(Saved entries)
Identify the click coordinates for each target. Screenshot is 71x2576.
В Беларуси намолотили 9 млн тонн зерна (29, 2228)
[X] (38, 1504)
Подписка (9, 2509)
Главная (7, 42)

◆ **WHAT NEEDS TO BE DONE**
Could each line above be retyped exactly?

◆ **WRITTEN REPLY**
Identify the click coordinates for each target. Screenshot is 71x2576.
В Беларуси намолотили 9 млн тонн зерна (29, 2228)
[X] (38, 1504)
Подписка (9, 2509)
Главная (7, 42)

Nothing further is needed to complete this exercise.